Thanks to his vocal opposition to the war -- and his decision to back Howard Dean's anti-war candidacy in 2003 -- Gore has all but sewn up the backing of the party's "Netroots" activists. Eli Pariser calls Gore "a close friend of MoveOn," and Markos Moulitsas, the founder of DailyKos, is equally unabashed in his support. "More than any other Democrat over the last four years, Gore has actually delivered," says Moulitsas, one of the Internet's most influential organizers. "If Gore enters the race, it's his nomination for the taking." In an online poll of 14,000 activists held in December by DailyKos, sixty percent voted for Gore.
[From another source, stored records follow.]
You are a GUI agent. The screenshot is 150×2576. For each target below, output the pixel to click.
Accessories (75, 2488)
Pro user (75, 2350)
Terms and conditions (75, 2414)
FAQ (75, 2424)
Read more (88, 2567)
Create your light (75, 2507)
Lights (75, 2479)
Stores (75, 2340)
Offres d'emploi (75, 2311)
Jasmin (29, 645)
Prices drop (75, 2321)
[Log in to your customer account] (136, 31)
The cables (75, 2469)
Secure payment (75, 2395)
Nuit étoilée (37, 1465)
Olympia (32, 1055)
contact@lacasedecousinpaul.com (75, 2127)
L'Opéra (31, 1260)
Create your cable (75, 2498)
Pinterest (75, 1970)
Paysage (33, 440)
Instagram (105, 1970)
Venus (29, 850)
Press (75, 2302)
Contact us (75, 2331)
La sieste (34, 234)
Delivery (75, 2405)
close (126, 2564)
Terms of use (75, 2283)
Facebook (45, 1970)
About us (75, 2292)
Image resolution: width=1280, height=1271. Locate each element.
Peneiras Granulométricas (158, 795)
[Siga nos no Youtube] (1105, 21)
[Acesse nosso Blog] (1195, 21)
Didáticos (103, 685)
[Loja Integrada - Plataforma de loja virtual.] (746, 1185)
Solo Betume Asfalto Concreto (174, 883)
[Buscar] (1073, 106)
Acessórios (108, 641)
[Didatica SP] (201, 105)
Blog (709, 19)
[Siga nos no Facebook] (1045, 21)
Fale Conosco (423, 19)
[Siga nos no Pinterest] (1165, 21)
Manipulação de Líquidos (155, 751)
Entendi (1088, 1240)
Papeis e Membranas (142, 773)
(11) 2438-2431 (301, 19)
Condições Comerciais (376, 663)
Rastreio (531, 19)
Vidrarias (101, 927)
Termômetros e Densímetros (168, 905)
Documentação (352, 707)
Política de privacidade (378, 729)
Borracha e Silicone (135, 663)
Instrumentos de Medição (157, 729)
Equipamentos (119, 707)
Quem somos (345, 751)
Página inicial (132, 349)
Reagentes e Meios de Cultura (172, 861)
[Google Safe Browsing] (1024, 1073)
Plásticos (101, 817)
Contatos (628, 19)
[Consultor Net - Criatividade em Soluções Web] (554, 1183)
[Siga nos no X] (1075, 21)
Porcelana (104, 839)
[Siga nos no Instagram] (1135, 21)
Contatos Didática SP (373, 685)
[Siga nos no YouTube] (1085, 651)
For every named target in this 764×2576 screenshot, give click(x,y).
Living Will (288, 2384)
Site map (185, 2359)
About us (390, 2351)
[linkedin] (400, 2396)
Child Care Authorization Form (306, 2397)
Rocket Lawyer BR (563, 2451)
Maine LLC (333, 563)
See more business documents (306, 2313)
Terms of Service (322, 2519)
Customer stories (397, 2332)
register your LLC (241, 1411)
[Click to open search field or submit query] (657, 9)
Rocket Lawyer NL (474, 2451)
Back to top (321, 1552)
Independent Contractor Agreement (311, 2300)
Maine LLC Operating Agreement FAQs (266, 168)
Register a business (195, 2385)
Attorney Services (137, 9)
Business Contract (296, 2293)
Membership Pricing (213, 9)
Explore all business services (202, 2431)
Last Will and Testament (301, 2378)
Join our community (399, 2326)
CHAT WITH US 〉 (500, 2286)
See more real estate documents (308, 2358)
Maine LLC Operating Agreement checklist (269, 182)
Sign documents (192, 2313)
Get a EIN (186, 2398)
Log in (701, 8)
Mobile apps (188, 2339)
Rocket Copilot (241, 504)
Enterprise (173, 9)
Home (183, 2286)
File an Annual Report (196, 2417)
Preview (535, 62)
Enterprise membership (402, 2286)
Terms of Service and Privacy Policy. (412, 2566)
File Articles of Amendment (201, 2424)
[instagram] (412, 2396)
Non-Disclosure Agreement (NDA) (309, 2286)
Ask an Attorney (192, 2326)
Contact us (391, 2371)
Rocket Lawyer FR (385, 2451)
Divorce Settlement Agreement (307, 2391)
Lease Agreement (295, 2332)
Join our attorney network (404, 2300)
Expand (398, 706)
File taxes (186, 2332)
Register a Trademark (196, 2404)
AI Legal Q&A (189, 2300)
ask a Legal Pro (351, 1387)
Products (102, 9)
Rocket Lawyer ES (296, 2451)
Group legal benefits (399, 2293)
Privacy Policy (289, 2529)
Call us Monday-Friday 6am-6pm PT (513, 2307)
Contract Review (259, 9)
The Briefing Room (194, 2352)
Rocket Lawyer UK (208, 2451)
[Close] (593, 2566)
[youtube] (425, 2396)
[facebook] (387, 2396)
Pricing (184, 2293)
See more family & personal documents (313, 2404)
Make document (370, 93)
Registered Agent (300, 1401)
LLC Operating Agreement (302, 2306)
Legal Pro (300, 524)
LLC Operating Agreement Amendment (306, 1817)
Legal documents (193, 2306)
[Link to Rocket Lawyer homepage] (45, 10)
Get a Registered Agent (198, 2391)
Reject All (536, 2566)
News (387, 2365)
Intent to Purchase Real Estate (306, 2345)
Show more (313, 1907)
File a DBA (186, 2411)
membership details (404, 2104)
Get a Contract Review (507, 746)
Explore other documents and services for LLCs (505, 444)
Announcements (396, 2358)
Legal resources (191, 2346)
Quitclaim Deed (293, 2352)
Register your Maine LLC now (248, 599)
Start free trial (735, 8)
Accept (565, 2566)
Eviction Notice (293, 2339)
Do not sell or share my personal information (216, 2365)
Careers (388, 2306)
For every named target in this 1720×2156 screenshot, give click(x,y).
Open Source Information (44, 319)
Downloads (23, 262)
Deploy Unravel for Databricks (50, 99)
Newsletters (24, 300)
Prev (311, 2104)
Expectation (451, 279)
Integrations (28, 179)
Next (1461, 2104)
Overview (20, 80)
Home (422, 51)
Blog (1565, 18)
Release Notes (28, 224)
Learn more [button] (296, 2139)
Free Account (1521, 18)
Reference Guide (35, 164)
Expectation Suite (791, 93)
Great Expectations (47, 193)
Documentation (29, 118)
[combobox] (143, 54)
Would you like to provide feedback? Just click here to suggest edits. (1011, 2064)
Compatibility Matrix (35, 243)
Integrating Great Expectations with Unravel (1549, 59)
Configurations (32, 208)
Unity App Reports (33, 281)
By comparison, Clinton received just 292 votes.

Gore's deep ties to online activists could neutralize Clinton's greatest advantage: her fund-raising prowess. Gore retains a network of big-dollar donors from his 2000 campaign, and many of the party's biggest funders are reportedly sitting on their checkbooks, waiting to see if he enters the race. "If Howard Dean could raise $59 million on the Internet," says Carrick, "the mind boggles as to what Al Gore might do." Joe Trippi, who managed Dean's campaign, believes Gore could raise as much as $200 million on the Internet: "Gore may have more money than anybody within days of entering the race."

What's more, strategists say, Gore has mobilized an environmental constituency that rivals Hillary's support among women and Obama's standing among black voters. "There are millions of people who call themselves environmental activists -- but until now, no one has ever been able to make the environment a voting issue," says Luntz, the GOP strategist. "Gore took the environment from deep inside the newspaper and put it on the front page for the first time. He would be able to say to people, 'If you really care about global warming, you have to vote for me.'"

Above all, Gore has replaced his image as a boring, cautious technocrat with that of a dynamic, plain-spoken visionary. "We've seen the real Al Gore," says Moulitsas of DailyKos. "Not the prepackaged, consultant-muzzled Al Gore, but the actual, this-is-what-Al-Gore-who-doesn't-give-a-shit-about-winning-elections looks like." In national polls, Gore's favorability numbers now rank above Hillary's.

Most of gore's closest associates believe that he is unlikely to run. "He's hanging out with interesting people, he's making money, but he's still having a serious impact on the political discourse," says Simon Rosenberg, president of the New Democratic Network. "You could look at all that and say, 'My God, he'll never run for president.'"

But others who have worked with Gore insist that he is simply biding his time. "Gore seems committed to being a late candidate," says Dick Morris, the strategist who masterminded Bill Clinton's '96 campaign. "He's not going to be out front as a playmaker. He's going to wait and see if there's room for him."